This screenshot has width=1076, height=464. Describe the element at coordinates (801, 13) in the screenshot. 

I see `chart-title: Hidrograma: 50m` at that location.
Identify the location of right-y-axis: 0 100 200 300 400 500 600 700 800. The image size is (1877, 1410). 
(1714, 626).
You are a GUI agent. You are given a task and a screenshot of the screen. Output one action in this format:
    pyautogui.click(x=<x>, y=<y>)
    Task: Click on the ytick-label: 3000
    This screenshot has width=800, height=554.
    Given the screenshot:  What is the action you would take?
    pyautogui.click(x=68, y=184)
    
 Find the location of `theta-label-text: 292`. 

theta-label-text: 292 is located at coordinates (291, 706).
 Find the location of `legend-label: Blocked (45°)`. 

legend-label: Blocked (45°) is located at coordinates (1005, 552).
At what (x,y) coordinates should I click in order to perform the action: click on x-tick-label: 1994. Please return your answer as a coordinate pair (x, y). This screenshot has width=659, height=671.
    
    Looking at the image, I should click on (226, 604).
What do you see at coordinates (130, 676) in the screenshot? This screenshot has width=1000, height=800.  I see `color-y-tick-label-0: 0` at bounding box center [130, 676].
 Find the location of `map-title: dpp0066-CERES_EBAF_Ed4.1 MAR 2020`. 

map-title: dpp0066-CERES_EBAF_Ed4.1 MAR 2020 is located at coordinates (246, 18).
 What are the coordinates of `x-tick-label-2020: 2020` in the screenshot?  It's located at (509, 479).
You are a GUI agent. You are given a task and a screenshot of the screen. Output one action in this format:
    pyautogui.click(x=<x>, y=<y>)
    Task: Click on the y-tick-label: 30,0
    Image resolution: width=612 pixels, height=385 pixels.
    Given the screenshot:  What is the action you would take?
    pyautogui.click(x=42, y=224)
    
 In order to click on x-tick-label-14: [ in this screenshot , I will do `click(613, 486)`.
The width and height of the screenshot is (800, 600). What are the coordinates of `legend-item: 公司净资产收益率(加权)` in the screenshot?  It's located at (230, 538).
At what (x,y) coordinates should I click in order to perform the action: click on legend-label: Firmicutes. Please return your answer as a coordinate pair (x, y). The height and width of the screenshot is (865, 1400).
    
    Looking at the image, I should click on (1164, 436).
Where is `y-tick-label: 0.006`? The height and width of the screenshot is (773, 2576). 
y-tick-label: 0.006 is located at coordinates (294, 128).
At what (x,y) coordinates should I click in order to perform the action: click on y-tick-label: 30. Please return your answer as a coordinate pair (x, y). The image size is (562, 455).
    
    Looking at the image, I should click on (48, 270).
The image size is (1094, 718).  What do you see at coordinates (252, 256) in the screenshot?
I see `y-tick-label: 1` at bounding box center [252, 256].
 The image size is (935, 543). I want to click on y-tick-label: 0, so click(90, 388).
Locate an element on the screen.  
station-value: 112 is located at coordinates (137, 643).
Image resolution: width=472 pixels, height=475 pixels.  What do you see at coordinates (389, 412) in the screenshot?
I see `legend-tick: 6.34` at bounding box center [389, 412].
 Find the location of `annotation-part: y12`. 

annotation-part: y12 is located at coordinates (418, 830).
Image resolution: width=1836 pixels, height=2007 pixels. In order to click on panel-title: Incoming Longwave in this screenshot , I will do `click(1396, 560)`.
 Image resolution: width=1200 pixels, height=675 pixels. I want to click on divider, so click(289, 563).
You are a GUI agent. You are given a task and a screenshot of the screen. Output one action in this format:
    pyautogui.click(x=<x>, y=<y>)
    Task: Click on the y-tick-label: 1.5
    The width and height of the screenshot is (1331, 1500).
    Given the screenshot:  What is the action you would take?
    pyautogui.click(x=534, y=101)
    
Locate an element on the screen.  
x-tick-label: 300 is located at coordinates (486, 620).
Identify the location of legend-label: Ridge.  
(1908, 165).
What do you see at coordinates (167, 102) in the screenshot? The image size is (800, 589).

------------

Aim of the exercise =>
Rewrite the records above with every instance of "GUI agent" replaced by "interface agent", leaving everything else unchanged.

Exercise response =>
This screenshot has width=1076, height=464. Describe the element at coordinates (801, 13) in the screenshot. 

I see `chart-title: Hidrograma: 50m` at that location.
Identify the location of right-y-axis: 0 100 200 300 400 500 600 700 800. The image size is (1877, 1410). 
(1714, 626).
You are a interface agent. You are given a task and a screenshot of the screen. Output one action in this format:
    pyautogui.click(x=<x>, y=<y>)
    Task: Click on the ytick-label: 3000
    This screenshot has width=800, height=554.
    Given the screenshot:  What is the action you would take?
    pyautogui.click(x=68, y=184)
    
 Find the location of `theta-label-text: 292`. 

theta-label-text: 292 is located at coordinates (291, 706).
 Find the location of `legend-label: Blocked (45°)`. 

legend-label: Blocked (45°) is located at coordinates (1005, 552).
At what (x,y) coordinates should I click in order to perform the action: click on x-tick-label: 1994. Please return your answer as a coordinate pair (x, y). This screenshot has width=659, height=671.
    
    Looking at the image, I should click on (226, 604).
What do you see at coordinates (130, 676) in the screenshot? This screenshot has width=1000, height=800.  I see `color-y-tick-label-0: 0` at bounding box center [130, 676].
 Find the location of `map-title: dpp0066-CERES_EBAF_Ed4.1 MAR 2020`. 

map-title: dpp0066-CERES_EBAF_Ed4.1 MAR 2020 is located at coordinates (246, 18).
 What are the coordinates of `x-tick-label-2020: 2020` in the screenshot?  It's located at (509, 479).
You are a interface agent. You are given a task and a screenshot of the screen. Output one action in this format:
    pyautogui.click(x=<x>, y=<y>)
    Task: Click on the y-tick-label: 30,0
    Image resolution: width=612 pixels, height=385 pixels.
    Given the screenshot:  What is the action you would take?
    pyautogui.click(x=42, y=224)
    
 In order to click on x-tick-label-14: [ in this screenshot , I will do `click(613, 486)`.
The width and height of the screenshot is (800, 600). What are the coordinates of `legend-item: 公司净资产收益率(加权)` in the screenshot?  It's located at (230, 538).
At what (x,y) coordinates should I click in order to perform the action: click on legend-label: Firmicutes. Please return your answer as a coordinate pair (x, y). The height and width of the screenshot is (865, 1400).
    
    Looking at the image, I should click on (1164, 436).
Where is `y-tick-label: 0.006`? The height and width of the screenshot is (773, 2576). 
y-tick-label: 0.006 is located at coordinates (294, 128).
At what (x,y) coordinates should I click in order to perform the action: click on y-tick-label: 30. Please return your answer as a coordinate pair (x, y). The image size is (562, 455).
    
    Looking at the image, I should click on (48, 270).
The image size is (1094, 718).  What do you see at coordinates (252, 256) in the screenshot?
I see `y-tick-label: 1` at bounding box center [252, 256].
 The image size is (935, 543). I want to click on y-tick-label: 0, so click(90, 388).
Locate an element on the screen.  
station-value: 112 is located at coordinates (137, 643).
Image resolution: width=472 pixels, height=475 pixels.  What do you see at coordinates (389, 412) in the screenshot?
I see `legend-tick: 6.34` at bounding box center [389, 412].
 Find the location of `annotation-part: y12`. 

annotation-part: y12 is located at coordinates (418, 830).
Image resolution: width=1836 pixels, height=2007 pixels. In order to click on panel-title: Incoming Longwave in this screenshot , I will do `click(1396, 560)`.
 Image resolution: width=1200 pixels, height=675 pixels. I want to click on divider, so click(289, 563).
You are a interface agent. You are given a task and a screenshot of the screen. Output one action in this format:
    pyautogui.click(x=<x>, y=<y>)
    Task: Click on the y-tick-label: 1.5
    The width and height of the screenshot is (1331, 1500).
    Given the screenshot:  What is the action you would take?
    pyautogui.click(x=534, y=101)
    
Locate an element on the screen.  
x-tick-label: 300 is located at coordinates (486, 620).
Identify the location of legend-label: Ridge.  
(1908, 165).
What do you see at coordinates (167, 102) in the screenshot? The image size is (800, 589).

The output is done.